We need to bail out if the test group had been marked as "hidden" here.

> Websites/perf.webkit.org/public/privileged-api/add-build-requests.php:19
> +
> +
> +

Extra blank lines.

> Websites/perf.webkit.org/public/privileged-api/add-build-requests.php:23
> +    if ($current_order < 0)
> +        exit_with_error('NoBuildRequestOfTestType');

I think we should return NoTestingBuildRequests.

> Websites/perf.webkit.org/public/privileged-api/add-build-requests.php:29
> +    for ($i = 0; $i < $additional_build_request_count; $i++) {
> +        $processed_commit_set = array();
> +        foreach ($existing_build_requests as $build_request) {

I think we need to split this into two separate loops:
The first one which finds an ordered list of commit sets (1),
and the second loop which generates N build requests for each commit set we found in (1).
Otherwise, this algorithm is really O(N^2).

$commit_sets = array();
$processed_commit_set = array();
foreach ($existing_build_requests as $build_request) {
    if ($build_request['request_order'] < 0)
        continue;
    $requested_commit_set = $build_request['request_commit_set'];
    if (array_key_exists($requested_commit_set, $processed_commit_set))
        continue;
    $processed_commit_set[$requested_commit_set] = &$build_request;
    array_push($commit_sets, $requested_commit_set);
}
for ($i = 0; $i < $additional_build_request_count; $i++) {
    foreach ($commit_sets as $commit_set) {...}
}

> Websites/perf.webkit.org/public/v3/models/test-group.js:231
> +    async addExtraBuildRequests(count)

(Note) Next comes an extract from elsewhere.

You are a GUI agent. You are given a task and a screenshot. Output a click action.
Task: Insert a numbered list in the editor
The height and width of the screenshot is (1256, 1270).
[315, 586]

This should be called addMoreBuildRequests

> Websites/perf.webkit.org/public/v3/models/test-group.js:239
> +    async clearNeedAdditionalBuildRequests()

This should be called clearMayNeedMoreBuildRequests

> Websites/perf.webkit.org/public/v3/models/test-group.js:297
> +    static fetchAllMayNeedMoreRequests()

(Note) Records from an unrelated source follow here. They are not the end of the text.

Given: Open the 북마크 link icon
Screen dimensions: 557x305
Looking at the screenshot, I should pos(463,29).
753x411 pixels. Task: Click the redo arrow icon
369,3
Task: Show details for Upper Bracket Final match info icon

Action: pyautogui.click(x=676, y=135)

fetchAllThatMayNeedMoreRequests / fetchAllWhichMayNeedMoreRequests?

> Websites/perf.webkit.org/tools/js/retry-failed-build-requests.js:7
> +        if (testGroup.isHidden()) {

This early bail out is useless because we filter the results in API anyway.

Also we need to have an API test for this.

> Websites/perf.webkit.org/tools/js/retry-failed-build-requests.js:18
> +            hasCompletedBuildRequestForEachCommitSet &= (completedBuildRequestCount > 0);

I think this logic doesn't work when one side all failed.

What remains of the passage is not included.